→ **Work item**: Where in the data does the word "below" appear? Find those lines and copy them.

→ **Records provided**:
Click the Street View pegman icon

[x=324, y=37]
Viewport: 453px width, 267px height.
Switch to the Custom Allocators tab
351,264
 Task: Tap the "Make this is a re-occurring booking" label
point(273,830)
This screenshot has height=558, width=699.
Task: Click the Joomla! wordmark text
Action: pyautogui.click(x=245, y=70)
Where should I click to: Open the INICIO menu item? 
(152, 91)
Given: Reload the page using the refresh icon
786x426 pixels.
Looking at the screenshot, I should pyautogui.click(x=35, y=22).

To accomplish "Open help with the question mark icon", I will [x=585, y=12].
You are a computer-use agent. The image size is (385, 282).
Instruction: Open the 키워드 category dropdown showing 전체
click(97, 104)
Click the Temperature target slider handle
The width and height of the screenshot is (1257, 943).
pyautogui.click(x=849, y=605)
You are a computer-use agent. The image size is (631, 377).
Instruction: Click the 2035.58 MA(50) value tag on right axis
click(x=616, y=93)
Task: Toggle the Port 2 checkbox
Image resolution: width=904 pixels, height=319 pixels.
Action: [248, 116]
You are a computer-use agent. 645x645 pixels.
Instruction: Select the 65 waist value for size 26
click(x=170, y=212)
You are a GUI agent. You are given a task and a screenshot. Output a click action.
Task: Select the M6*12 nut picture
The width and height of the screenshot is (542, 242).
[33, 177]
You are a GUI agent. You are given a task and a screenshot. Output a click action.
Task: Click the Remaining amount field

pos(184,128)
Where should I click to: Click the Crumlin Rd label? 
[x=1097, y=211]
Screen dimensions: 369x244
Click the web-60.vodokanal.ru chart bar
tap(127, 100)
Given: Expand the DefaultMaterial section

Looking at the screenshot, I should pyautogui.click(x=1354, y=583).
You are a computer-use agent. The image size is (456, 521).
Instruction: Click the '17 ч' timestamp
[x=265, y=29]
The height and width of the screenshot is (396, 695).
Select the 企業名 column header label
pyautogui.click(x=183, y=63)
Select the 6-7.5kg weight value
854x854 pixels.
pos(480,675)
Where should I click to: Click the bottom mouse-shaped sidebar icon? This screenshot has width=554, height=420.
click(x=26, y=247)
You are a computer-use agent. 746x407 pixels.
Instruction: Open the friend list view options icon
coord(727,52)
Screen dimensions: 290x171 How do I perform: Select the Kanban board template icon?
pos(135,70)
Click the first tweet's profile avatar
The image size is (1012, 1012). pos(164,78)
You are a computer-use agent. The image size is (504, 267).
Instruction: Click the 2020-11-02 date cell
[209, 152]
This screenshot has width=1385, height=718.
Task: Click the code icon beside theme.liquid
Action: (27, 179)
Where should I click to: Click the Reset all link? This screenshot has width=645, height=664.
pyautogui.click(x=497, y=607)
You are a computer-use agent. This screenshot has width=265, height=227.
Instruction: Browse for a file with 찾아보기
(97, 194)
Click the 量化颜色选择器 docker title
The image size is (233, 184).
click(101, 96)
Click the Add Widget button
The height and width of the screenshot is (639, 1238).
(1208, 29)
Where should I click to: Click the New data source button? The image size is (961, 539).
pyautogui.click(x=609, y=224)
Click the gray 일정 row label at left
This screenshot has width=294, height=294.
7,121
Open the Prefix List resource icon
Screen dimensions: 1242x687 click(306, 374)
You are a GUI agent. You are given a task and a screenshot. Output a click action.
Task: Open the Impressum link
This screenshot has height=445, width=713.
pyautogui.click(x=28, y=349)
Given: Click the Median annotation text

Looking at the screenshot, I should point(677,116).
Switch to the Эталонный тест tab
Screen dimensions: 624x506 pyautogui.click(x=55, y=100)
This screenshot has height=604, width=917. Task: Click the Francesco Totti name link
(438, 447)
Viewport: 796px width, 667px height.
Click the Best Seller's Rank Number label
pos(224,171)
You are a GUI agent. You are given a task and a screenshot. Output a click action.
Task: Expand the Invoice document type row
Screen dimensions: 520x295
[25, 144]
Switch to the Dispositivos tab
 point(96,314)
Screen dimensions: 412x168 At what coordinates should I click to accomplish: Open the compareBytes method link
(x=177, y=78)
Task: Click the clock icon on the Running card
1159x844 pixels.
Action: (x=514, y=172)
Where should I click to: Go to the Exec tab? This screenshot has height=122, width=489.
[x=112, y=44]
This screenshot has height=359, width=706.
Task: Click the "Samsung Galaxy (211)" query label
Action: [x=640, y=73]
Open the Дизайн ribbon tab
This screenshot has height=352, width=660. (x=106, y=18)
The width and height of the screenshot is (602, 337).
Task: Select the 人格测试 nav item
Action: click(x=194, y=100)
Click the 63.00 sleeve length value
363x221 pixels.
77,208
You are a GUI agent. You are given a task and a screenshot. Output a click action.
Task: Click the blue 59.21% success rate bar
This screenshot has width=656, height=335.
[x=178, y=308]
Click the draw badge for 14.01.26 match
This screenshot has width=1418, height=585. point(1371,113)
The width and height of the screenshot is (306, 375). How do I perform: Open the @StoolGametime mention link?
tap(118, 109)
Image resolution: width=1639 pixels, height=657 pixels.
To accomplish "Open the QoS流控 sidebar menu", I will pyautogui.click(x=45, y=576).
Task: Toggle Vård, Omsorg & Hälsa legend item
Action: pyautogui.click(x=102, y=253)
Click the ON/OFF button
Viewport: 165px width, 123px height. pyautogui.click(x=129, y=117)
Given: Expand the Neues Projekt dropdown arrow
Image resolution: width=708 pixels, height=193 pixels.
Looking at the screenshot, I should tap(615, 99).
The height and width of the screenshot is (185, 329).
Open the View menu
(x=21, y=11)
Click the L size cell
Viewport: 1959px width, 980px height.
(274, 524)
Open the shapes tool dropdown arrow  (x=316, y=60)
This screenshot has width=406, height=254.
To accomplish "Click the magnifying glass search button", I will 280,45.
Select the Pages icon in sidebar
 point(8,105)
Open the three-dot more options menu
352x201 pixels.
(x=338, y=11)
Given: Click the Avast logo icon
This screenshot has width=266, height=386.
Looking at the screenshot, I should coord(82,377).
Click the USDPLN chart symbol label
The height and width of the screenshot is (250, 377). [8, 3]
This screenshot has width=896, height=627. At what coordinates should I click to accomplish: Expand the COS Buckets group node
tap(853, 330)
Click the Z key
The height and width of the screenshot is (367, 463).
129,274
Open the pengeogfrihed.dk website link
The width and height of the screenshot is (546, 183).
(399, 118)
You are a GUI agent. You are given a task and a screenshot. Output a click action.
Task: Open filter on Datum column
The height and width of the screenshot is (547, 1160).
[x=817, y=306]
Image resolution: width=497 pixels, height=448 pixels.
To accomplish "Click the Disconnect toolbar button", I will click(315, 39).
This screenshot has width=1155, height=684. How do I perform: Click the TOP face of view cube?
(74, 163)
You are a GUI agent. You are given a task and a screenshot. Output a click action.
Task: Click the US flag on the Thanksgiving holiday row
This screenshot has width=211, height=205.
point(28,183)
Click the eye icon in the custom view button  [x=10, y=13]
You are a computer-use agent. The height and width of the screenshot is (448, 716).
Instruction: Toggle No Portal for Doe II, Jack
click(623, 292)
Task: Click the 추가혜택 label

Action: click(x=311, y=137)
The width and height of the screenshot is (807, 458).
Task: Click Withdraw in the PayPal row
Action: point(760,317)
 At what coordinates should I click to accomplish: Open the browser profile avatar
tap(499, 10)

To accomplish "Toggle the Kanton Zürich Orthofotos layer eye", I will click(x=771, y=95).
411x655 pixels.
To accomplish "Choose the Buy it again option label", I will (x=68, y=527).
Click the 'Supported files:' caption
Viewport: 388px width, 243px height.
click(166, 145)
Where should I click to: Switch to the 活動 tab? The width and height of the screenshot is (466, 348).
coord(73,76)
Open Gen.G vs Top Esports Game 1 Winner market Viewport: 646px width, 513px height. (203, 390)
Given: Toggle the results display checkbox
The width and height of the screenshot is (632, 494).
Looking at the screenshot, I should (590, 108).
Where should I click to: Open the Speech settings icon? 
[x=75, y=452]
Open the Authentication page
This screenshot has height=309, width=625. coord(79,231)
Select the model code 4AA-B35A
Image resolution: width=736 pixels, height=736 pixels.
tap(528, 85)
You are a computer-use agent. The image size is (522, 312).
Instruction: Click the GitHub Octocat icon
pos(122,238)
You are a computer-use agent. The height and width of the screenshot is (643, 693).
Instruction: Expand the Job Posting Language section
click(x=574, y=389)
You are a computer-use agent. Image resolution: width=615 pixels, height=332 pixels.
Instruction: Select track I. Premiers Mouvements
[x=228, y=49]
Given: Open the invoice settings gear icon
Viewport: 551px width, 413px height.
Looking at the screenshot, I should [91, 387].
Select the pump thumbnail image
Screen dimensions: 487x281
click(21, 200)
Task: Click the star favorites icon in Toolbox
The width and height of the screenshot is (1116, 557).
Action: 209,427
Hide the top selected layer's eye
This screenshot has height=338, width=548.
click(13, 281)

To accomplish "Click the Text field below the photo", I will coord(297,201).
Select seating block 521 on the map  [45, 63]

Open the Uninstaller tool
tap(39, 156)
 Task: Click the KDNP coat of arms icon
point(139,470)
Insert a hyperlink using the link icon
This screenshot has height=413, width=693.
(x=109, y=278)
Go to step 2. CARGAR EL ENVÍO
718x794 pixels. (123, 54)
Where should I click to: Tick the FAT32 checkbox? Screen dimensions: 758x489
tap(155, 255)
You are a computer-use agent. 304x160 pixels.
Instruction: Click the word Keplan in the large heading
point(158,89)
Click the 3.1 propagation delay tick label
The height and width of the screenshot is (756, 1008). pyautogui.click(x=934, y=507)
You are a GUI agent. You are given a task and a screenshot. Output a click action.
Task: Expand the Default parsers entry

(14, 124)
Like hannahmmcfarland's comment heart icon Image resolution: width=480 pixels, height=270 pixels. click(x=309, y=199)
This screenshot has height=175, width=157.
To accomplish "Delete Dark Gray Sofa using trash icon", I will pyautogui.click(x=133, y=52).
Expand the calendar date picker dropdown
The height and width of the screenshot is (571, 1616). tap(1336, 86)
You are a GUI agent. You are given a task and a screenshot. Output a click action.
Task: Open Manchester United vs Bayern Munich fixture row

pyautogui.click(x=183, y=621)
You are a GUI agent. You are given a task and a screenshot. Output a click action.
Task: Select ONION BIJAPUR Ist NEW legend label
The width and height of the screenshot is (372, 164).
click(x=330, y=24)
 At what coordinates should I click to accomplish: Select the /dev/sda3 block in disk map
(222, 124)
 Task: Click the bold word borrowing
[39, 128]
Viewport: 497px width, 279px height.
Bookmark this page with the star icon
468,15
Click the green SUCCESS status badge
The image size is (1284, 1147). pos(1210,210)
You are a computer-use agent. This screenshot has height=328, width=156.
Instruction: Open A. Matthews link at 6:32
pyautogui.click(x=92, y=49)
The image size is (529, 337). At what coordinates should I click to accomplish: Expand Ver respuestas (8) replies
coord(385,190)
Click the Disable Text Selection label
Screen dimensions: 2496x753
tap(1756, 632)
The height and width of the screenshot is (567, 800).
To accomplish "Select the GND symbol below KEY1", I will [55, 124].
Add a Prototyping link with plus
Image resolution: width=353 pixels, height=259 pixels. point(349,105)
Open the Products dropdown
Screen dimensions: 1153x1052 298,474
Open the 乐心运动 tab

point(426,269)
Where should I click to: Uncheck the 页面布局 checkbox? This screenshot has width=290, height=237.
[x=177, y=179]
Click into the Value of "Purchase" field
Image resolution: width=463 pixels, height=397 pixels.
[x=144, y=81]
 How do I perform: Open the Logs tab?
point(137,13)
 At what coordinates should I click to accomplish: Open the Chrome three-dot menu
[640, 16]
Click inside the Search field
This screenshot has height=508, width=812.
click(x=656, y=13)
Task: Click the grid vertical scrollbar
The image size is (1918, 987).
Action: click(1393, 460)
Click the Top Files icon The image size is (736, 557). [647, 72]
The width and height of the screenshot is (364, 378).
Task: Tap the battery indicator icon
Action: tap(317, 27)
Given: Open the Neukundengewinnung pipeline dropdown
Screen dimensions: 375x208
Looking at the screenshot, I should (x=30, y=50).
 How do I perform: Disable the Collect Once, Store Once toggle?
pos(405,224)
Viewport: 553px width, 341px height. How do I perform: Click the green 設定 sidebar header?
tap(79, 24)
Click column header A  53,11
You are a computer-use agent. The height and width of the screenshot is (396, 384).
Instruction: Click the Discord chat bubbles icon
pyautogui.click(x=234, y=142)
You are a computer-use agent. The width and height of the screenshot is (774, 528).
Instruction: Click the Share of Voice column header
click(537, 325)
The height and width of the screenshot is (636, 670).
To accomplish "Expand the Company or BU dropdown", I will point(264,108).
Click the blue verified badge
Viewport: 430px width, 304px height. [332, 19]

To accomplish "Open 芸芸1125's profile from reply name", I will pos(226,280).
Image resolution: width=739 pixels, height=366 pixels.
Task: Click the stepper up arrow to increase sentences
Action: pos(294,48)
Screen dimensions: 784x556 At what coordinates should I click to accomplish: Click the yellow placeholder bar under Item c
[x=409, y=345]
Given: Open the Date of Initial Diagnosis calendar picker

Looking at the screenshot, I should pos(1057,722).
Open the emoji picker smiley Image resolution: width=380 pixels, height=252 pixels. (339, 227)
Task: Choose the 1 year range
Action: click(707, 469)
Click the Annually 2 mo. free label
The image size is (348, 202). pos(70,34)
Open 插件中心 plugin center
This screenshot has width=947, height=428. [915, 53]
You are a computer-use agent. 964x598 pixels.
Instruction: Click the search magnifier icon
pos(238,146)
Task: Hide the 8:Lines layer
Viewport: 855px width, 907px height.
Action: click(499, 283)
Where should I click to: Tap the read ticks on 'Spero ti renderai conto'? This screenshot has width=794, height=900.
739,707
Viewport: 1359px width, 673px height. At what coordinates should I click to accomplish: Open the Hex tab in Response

→ **Answer for the task**:
To accomplish "Click the Text field below the photo", I will coord(297,201).
To accomplish "Select the GND symbol below KEY1", I will [55, 124].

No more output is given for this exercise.